Factors associated with outcomes include:

  • Stage — Stage at diagnosis is the most important prognostic factor. The large majority of patients are diagnosed at stage I.
  • Residual disease after surgery — Complete removal of all visible tumor is associated with better outcomes.
  • Capsule status — Capsule rupture before or during surgery increases the stage and is associated with a higher risk of recurrence.
  • Presence of benign/borderline component — Confirmation of a co-existing benign or borderline Brenner tumor component supports the diagnosis and is associated with the more favorable prognosis of true malignant Brenner tumor compared to other high-grade ovarian carcinomas.

What happens after the diagnosis?

Treatment is planned by a multidisciplinary team that typically includes a gynecologic oncologist, medical oncologist, pathologist, and radiologist.
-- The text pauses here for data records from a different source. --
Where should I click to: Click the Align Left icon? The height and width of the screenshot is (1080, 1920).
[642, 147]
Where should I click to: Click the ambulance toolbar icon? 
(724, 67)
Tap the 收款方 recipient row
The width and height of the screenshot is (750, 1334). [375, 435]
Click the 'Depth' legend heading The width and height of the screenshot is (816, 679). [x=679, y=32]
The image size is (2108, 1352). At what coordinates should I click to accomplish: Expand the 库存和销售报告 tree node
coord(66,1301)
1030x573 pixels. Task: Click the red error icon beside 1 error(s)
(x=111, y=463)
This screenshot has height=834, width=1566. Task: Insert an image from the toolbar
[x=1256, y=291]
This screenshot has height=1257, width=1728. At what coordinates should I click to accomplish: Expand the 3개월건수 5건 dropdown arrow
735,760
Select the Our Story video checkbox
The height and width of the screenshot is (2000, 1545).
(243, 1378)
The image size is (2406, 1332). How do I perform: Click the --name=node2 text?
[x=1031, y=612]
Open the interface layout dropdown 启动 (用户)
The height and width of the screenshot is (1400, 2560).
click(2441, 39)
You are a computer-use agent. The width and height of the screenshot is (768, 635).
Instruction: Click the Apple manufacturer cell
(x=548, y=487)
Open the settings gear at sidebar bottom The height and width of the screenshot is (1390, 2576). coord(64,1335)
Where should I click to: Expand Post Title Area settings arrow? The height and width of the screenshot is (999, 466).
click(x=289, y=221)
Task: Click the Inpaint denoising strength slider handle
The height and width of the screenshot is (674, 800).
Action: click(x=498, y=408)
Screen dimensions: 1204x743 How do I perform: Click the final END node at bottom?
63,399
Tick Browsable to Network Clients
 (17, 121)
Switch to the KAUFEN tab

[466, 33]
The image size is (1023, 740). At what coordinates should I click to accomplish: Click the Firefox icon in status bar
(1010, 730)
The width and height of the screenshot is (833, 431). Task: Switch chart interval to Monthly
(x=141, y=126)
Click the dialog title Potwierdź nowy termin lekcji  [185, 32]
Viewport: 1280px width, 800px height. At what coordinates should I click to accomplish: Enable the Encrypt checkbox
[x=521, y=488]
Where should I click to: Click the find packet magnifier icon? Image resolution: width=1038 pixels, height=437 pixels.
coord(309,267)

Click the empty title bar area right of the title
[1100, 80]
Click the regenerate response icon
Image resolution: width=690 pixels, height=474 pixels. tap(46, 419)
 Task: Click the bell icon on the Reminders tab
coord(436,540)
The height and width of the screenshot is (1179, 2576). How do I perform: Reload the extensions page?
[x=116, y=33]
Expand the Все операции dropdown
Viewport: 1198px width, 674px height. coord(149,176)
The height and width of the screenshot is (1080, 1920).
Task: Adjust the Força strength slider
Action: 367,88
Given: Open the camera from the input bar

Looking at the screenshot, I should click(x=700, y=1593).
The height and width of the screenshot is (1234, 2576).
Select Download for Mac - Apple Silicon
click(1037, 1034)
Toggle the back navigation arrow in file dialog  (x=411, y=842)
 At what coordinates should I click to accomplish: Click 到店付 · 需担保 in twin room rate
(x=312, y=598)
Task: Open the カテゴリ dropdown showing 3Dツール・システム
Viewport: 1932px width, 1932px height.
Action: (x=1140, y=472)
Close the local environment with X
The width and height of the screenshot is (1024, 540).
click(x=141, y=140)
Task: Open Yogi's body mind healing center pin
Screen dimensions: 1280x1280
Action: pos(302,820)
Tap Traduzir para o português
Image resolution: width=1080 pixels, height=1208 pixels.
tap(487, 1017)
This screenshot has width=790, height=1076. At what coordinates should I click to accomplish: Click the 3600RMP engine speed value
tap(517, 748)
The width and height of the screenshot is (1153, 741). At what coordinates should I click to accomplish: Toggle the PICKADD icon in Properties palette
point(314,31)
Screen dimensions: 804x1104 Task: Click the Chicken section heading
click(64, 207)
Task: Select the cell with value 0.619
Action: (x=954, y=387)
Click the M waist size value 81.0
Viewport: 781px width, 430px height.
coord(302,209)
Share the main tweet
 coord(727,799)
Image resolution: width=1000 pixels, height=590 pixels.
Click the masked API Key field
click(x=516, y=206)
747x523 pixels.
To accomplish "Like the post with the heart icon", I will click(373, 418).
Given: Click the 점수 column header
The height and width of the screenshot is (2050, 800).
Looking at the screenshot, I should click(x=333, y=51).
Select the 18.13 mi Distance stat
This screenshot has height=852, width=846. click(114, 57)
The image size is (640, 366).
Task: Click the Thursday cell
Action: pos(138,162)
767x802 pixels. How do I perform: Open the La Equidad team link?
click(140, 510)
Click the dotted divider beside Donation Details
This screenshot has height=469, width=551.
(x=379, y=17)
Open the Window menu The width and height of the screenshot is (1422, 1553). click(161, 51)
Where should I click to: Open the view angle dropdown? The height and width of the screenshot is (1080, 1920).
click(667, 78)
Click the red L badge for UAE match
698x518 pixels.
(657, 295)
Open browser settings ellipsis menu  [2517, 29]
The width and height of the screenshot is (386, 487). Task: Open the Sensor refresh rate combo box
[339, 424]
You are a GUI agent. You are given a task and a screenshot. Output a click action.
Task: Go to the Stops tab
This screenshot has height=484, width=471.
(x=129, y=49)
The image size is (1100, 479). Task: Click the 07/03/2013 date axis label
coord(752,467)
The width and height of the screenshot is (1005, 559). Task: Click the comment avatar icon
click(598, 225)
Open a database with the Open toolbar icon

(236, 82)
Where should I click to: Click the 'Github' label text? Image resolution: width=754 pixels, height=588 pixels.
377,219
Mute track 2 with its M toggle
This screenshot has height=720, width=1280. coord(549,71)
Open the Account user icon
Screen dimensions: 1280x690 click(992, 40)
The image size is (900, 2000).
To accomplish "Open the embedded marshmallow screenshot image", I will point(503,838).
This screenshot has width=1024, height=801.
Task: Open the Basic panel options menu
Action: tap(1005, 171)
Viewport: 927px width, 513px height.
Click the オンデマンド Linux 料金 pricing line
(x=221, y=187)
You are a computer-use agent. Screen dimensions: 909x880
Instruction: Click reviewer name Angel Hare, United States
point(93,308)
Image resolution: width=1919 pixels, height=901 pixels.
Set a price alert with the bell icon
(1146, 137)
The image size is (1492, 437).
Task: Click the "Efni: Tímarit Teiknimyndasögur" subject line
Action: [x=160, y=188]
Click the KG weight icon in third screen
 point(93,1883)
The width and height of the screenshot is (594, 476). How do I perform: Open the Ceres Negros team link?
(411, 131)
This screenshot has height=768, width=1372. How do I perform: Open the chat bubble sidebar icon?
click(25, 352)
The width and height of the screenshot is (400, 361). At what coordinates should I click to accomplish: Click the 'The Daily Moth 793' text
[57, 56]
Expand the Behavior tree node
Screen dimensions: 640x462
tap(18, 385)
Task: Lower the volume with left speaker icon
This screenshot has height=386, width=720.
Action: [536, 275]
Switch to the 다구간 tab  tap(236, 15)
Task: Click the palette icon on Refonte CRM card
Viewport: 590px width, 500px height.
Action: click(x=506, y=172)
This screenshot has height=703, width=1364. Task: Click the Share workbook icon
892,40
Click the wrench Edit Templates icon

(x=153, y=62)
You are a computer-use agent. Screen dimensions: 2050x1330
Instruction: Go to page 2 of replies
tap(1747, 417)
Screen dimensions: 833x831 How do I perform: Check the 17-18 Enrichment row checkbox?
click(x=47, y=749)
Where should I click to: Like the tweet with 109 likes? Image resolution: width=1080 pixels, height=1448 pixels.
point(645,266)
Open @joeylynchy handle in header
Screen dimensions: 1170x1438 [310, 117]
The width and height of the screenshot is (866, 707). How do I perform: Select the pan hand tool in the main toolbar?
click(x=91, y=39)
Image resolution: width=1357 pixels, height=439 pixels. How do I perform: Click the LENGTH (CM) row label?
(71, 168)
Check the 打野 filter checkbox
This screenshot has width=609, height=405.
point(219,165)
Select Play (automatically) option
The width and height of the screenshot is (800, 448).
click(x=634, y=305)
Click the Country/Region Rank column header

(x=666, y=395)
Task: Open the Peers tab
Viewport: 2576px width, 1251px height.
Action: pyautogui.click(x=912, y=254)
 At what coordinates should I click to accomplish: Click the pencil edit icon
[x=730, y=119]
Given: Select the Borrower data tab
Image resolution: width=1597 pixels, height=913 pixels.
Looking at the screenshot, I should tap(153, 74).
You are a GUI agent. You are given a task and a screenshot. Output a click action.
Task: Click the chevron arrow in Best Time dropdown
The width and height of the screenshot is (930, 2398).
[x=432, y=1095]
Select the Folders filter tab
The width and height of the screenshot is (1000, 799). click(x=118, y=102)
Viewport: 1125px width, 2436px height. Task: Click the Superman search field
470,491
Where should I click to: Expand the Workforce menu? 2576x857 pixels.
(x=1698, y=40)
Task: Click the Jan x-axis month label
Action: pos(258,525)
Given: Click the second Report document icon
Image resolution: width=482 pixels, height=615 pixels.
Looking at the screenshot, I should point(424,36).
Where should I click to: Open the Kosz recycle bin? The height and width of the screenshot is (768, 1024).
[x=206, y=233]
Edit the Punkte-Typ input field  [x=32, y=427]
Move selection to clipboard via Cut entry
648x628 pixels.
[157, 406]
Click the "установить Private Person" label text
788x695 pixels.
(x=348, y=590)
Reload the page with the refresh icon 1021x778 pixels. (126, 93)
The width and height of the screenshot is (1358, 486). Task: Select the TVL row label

The approach depends on the stage and individual clinical circumstances.

Surgery is the cornerstone of treatment. Standard surgery typically involves the removal of both ovaries, both fallopian tubes, and the uterus, along with assessment of the peritoneum, omentum, and lymph nodes. For younger patients with early-stage unilateral disease who wish to preserve fertility, conservative surgery may be discussed with the gynecologic oncologist, though the evidence base for this approach in malignant Brenner tumor is limited given the rarity of the tumor.

For patients with early-stage disease (stage IA, intact capsule), surgery alone is generally considered sufficient treatment. For patients with higher-stage disease, capsule rupture, or other high-risk features, adjuvant chemotherapy is typically recommended. Because malignant Brenner tumor is rare, there is no dedicated chemotherapy trial evidence for this specific diagnosis. In practice, regimens used for urothelial (bladder) carcinoma — such as gemcitabine and cisplatin — or standard ovarian carcinoma regimens with carboplatin and paclitaxel are used depending on the clinical situation. Your oncologist will advise on the most appropriate approach.

Patients with advanced or recurrent disease may be candidates for broader molecular profiling to identify any targetable alterations. Clinical trial participation may also be worth exploring, given the rarity of this tumor type.

Follow-up after treatment involves regular clinical assessments and imaging, with the schedule determined by the stage and treatment received.

Questions to ask your doctor

  • What stage is my ovarian cancer, and what does that mean for my prognosis?
  • Was a benign or borderline Brenner tumor component identified alongside the cancer, confirming the diagnosis?
  • Was the tumor confined to one ovary, and was the capsule intact?
  • Was the tumor completely removed, or was any tumor left behind?
  • Has the tumor spread to the lymph nodes, peritoneum, or other organs?
  • Is adjuvant chemotherapy recommended, and if so, which regimen do you recommend for this tumor type?
  • Given that malignant Brenner tumor is rare, is referral to a specialist center or a clinical trial appropriate for my situation?
  • What follow-up schedule do you recommend after treatment?
  • What symptoms should I watch for that might suggest recurrence?